__Request__. Swap every "GUI agent" in the listing below for "GUI assistant", leaving everything else as it is.

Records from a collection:
· · ·
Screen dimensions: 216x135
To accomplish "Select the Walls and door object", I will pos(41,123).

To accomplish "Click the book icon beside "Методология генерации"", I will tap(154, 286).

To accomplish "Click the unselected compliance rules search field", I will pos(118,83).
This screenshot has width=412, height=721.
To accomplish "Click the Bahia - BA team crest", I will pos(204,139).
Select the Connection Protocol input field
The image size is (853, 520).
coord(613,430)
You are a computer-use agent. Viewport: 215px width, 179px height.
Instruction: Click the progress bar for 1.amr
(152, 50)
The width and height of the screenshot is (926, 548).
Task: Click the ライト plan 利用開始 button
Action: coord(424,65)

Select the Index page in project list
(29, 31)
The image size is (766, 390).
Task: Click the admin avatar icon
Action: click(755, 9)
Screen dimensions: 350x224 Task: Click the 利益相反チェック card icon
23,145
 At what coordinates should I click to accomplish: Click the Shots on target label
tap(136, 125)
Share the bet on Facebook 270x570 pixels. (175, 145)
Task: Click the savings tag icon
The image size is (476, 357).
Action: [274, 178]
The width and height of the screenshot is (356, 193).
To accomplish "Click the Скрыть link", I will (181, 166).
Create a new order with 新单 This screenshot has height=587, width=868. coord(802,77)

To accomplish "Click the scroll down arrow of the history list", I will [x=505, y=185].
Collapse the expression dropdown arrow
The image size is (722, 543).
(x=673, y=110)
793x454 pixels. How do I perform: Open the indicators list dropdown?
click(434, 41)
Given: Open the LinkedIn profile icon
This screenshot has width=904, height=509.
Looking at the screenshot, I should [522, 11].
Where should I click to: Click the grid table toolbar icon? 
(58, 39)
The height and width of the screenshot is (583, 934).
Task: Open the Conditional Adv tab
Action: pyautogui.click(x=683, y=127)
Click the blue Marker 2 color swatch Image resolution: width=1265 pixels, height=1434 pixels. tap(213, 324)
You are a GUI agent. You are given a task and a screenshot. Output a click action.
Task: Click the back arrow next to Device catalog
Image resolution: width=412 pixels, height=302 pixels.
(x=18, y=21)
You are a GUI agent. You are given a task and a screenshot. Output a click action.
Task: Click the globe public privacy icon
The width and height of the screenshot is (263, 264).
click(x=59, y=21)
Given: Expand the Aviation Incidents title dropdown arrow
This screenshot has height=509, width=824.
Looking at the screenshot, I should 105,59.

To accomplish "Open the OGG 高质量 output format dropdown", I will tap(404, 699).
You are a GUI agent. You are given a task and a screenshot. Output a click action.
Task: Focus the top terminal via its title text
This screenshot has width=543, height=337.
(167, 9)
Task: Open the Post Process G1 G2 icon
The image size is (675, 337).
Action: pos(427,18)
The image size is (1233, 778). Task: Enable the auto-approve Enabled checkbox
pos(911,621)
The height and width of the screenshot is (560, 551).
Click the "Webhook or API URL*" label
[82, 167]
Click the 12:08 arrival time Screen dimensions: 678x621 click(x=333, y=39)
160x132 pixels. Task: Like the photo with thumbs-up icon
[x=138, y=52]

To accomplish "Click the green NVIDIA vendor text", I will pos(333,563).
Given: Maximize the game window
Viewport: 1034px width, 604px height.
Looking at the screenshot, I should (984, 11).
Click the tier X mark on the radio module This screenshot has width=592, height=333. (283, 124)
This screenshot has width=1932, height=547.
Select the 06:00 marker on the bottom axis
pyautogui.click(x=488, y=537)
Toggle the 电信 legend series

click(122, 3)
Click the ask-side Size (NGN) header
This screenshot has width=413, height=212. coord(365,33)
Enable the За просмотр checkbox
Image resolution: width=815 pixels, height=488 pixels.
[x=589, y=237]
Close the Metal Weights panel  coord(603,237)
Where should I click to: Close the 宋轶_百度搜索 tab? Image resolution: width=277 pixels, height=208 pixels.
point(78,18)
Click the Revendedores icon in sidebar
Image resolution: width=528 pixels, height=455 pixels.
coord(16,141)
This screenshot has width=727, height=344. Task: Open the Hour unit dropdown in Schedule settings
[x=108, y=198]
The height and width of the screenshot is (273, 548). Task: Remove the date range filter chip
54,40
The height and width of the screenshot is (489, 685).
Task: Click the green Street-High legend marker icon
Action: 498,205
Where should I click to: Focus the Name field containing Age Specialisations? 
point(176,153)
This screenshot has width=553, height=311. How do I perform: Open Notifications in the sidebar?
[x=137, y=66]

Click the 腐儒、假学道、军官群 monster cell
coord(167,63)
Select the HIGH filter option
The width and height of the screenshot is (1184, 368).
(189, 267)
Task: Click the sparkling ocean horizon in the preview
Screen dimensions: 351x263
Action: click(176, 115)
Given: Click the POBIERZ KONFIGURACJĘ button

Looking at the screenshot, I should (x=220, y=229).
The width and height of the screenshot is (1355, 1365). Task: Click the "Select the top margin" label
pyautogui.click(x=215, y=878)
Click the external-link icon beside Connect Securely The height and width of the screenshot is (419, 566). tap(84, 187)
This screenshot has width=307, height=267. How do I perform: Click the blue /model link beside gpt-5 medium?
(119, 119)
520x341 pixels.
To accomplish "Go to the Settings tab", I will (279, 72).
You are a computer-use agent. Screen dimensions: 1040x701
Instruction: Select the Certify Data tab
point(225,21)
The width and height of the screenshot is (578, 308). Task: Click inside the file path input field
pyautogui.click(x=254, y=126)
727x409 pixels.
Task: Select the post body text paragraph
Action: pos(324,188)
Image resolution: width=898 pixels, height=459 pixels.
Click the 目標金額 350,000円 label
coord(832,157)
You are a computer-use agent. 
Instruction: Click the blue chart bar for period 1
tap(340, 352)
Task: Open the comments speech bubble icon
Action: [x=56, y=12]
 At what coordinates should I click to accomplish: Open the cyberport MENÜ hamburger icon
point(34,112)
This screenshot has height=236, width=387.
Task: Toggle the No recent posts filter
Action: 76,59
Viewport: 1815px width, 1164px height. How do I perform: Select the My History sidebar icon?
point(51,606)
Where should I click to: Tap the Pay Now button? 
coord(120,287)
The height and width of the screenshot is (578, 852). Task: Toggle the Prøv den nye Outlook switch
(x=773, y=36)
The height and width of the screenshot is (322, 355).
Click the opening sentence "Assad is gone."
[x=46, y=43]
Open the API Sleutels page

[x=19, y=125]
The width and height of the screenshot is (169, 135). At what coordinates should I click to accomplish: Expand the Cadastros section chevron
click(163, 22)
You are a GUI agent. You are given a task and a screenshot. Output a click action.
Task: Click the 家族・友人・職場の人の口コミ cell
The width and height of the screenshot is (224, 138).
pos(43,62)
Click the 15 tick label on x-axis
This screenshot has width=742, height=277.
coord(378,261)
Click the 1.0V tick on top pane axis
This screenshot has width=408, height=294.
· · ·
__Full response__.
Screen dimensions: 216x135
To accomplish "Select the Walls and door object", I will pos(41,123).

To accomplish "Click the book icon beside "Методология генерации"", I will tap(154, 286).

To accomplish "Click the unselected compliance rules search field", I will pos(118,83).
This screenshot has width=412, height=721.
To accomplish "Click the Bahia - BA team crest", I will pos(204,139).
Select the Connection Protocol input field
The image size is (853, 520).
coord(613,430)
You are a computer-use agent. Viewport: 215px width, 179px height.
Instruction: Click the progress bar for 1.amr
(152, 50)
The width and height of the screenshot is (926, 548).
Task: Click the ライト plan 利用開始 button
Action: coord(424,65)

Select the Index page in project list
(29, 31)
The image size is (766, 390).
Task: Click the admin avatar icon
Action: click(755, 9)
Screen dimensions: 350x224 Task: Click the 利益相反チェック card icon
23,145
 At what coordinates should I click to accomplish: Click the Shots on target label
tap(136, 125)
Share the bet on Facebook 270x570 pixels. (175, 145)
Task: Click the savings tag icon
The image size is (476, 357).
Action: [274, 178]
The width and height of the screenshot is (356, 193).
To accomplish "Click the Скрыть link", I will (181, 166).
Create a new order with 新单 This screenshot has height=587, width=868. coord(802,77)

To accomplish "Click the scroll down arrow of the history list", I will [x=505, y=185].
Collapse the expression dropdown arrow
The image size is (722, 543).
(x=673, y=110)
793x454 pixels. How do I perform: Open the indicators list dropdown?
click(434, 41)
Given: Open the LinkedIn profile icon
This screenshot has width=904, height=509.
Looking at the screenshot, I should [522, 11].
Where should I click to: Click the grid table toolbar icon? 
(58, 39)
The height and width of the screenshot is (583, 934).
Task: Open the Conditional Adv tab
Action: pyautogui.click(x=683, y=127)
Click the blue Marker 2 color swatch Image resolution: width=1265 pixels, height=1434 pixels. tap(213, 324)
You are a GUI assistant. You are given a task and a screenshot. Output a click action.
Task: Click the back arrow next to Device catalog
Image resolution: width=412 pixels, height=302 pixels.
(x=18, y=21)
You are a GUI assistant. You are given a task and a screenshot. Output a click action.
Task: Click the globe public privacy icon
The width and height of the screenshot is (263, 264).
click(x=59, y=21)
Given: Expand the Aviation Incidents title dropdown arrow
This screenshot has height=509, width=824.
Looking at the screenshot, I should 105,59.

To accomplish "Open the OGG 高质量 output format dropdown", I will tap(404, 699).
You are a GUI assistant. You are given a task and a screenshot. Output a click action.
Task: Focus the top terminal via its title text
This screenshot has width=543, height=337.
(167, 9)
Task: Open the Post Process G1 G2 icon
The image size is (675, 337).
Action: pos(427,18)
The image size is (1233, 778). Task: Enable the auto-approve Enabled checkbox
pos(911,621)
The height and width of the screenshot is (560, 551).
Click the "Webhook or API URL*" label
[82, 167]
Click the 12:08 arrival time Screen dimensions: 678x621 click(x=333, y=39)
160x132 pixels. Task: Like the photo with thumbs-up icon
[x=138, y=52]

To accomplish "Click the green NVIDIA vendor text", I will pos(333,563).
Given: Maximize the game window
Viewport: 1034px width, 604px height.
Looking at the screenshot, I should (984, 11).
Click the tier X mark on the radio module This screenshot has width=592, height=333. (283, 124)
This screenshot has width=1932, height=547.
Select the 06:00 marker on the bottom axis
pyautogui.click(x=488, y=537)
Toggle the 电信 legend series

click(122, 3)
Click the ask-side Size (NGN) header
This screenshot has width=413, height=212. coord(365,33)
Enable the За просмотр checkbox
Image resolution: width=815 pixels, height=488 pixels.
[x=589, y=237]
Close the Metal Weights panel  coord(603,237)
Where should I click to: Close the 宋轶_百度搜索 tab? Image resolution: width=277 pixels, height=208 pixels.
point(78,18)
Click the Revendedores icon in sidebar
Image resolution: width=528 pixels, height=455 pixels.
coord(16,141)
This screenshot has width=727, height=344. Task: Open the Hour unit dropdown in Schedule settings
[x=108, y=198]
The height and width of the screenshot is (273, 548). Task: Remove the date range filter chip
54,40
The height and width of the screenshot is (489, 685).
Task: Click the green Street-High legend marker icon
Action: 498,205
Where should I click to: Focus the Name field containing Age Specialisations? 
point(176,153)
This screenshot has width=553, height=311. How do I perform: Open Notifications in the sidebar?
[x=137, y=66]

Click the 腐儒、假学道、军官群 monster cell
coord(167,63)
Select the HIGH filter option
The width and height of the screenshot is (1184, 368).
(189, 267)
Task: Click the sparkling ocean horizon in the preview
Screen dimensions: 351x263
Action: click(176, 115)
Given: Click the POBIERZ KONFIGURACJĘ button

Looking at the screenshot, I should (x=220, y=229).
The width and height of the screenshot is (1355, 1365). Task: Click the "Select the top margin" label
pyautogui.click(x=215, y=878)
Click the external-link icon beside Connect Securely The height and width of the screenshot is (419, 566). tap(84, 187)
This screenshot has width=307, height=267. How do I perform: Click the blue /model link beside gpt-5 medium?
(119, 119)
520x341 pixels.
To accomplish "Go to the Settings tab", I will (279, 72).
You are a computer-use agent. Screen dimensions: 1040x701
Instruction: Select the Certify Data tab
point(225,21)
The width and height of the screenshot is (578, 308). Task: Click inside the file path input field
pyautogui.click(x=254, y=126)
727x409 pixels.
Task: Select the post body text paragraph
Action: pos(324,188)
Image resolution: width=898 pixels, height=459 pixels.
Click the 目標金額 350,000円 label
coord(832,157)
You are a computer-use agent. 
Instruction: Click the blue chart bar for period 1
tap(340, 352)
Task: Open the comments speech bubble icon
Action: [x=56, y=12]
 At what coordinates should I click to accomplish: Open the cyberport MENÜ hamburger icon
point(34,112)
This screenshot has height=236, width=387.
Task: Toggle the No recent posts filter
Action: 76,59
Viewport: 1815px width, 1164px height. How do I perform: Select the My History sidebar icon?
point(51,606)
Where should I click to: Tap the Pay Now button? 
coord(120,287)
The height and width of the screenshot is (578, 852). Task: Toggle the Prøv den nye Outlook switch
(x=773, y=36)
The height and width of the screenshot is (322, 355).
Click the opening sentence "Assad is gone."
[x=46, y=43]
Open the API Sleutels page

[x=19, y=125]
The width and height of the screenshot is (169, 135). At what coordinates should I click to accomplish: Expand the Cadastros section chevron
click(163, 22)
You are a GUI assistant. You are given a task and a screenshot. Output a click action.
Task: Click the 家族・友人・職場の人の口コミ cell
The width and height of the screenshot is (224, 138).
pos(43,62)
Click the 15 tick label on x-axis
This screenshot has width=742, height=277.
coord(378,261)
Click the 1.0V tick on top pane axis
This screenshot has width=408, height=294.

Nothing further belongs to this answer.